> **Supplied passage**
· · · · ·
Notice that we are testing the conjunction of the two specifications.

Template specifications

We might wish to capture certain concepts as specifications, and repurpose them by instantiating them for different implementations. For example we could wish to define specifications for queues, stacks or some network protocol, or more abstractly for concepts such as monoids or abelian groups.

To do this with Minigun you can use the technique of template specifications (we could also call it parameterized or higher-kinded specifications). Python supports this naturally via functions, so we can template (or parameterize) our specifications as we otherwise would.

from typing import TypeVar, Callable
from minigun.specify import prop, context, check
import minigun.domain as d

S = TypeVar('S')
A = TypeVar('A')
def _stack(
    item_domain: d.Domain[A],
    stack_domain: d.Domain[S],
    initial: S,
    length: Callable[[S], int],
    push: Callable[[S, A], S],
    pop: Callable[[S], tuple[A, S]]
    ):

    @context(d.constant(initial))
    @prop('Initial stack is empty')
    def _initial_empty(s: S):
        return length(s) == 0

    @context(stack_domain, item_domain)
    @prop('Stack push increments size')
    def _push_inc(s: S, a: A):
        return length(push(s, a)) == length(s) + 1

    @context(stack_domain)
    @prop('Stack pop decrements size')
    def _pop_dec(s: S):
        if length(s) == 0: return True
        _, s1 = pop(s)
        return length(s) - 1 == length(s1)

    @context(stack_domain, item_domain)
    @prop('Stack push and pop are inverse')
    def _push_pop_inv(s: S, a: A):
        b, t = pop(push(s, a))
        return a == b and s == t

    return conj(
        _initial_empty,
        _push_inc,
        _pop_dec,
        _push_pop_inv
    )

# An implementation of an immutable stack of integers
def _push(xs: list[A], x: A) -> list[A]:
    xs1 = xs.copy()
    xs1.append(x)
    return xs1

def _pop(xs: list[A]) -> tuple[A, list[A]]:
    xs1 = xs.copy()
    x = xs1.pop(-1)
    return x, xs1

# A specification for the above implementation
_stack_int = _stack(
    d.int(), d.list(d.int()),
    [], len, _push, _pop
)

if __name__ == '__main__':
    import sys
    success = check(_stack_int)
    sys.exit(0 if success else -1)
· · · · ·
> **Data lines**

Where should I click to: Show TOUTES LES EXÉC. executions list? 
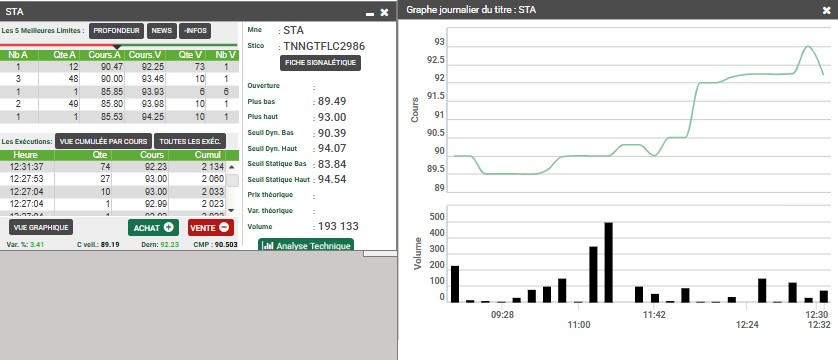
· · · · ·
> **Tasks to complete**
1. What two other names does the text on template specifications offer for them?
2. Carry the text on Minigun template specifications forward from its final line.
The material is separate from the text on template specifications and unrelated to it.

> **Answers to the exercise**
1. Parameterized or higher-kinded specifications.

2.
What we are saying here is that [], len, _push and _pop together implements the specification of _stack, a relationship which is represented by _stack_int. We can then run check to test if the implementation adheres to the specification of _stack (at least for the unit test cases generated during that given run).

The above example is a naive and shallow specification for immutable stacks; it does not capture more complex interactions with the stack interface; and therefore does not challenge the implementation very deeply. A more complete specification would be to model programs over the stack interface; i.e. arbitrary sequences of applications of push and pop.

Note

For Python implementations you generally do not need to go any deeper that the above example does (in practice). It is mostly for lower level languages where you have to deal with concepts such as under- and over flows, and generally have more administrative implementation details to get right regarding resource management. But if you want to be more complete in your specifications, and want to go deeper, please checkout the section about Modeling.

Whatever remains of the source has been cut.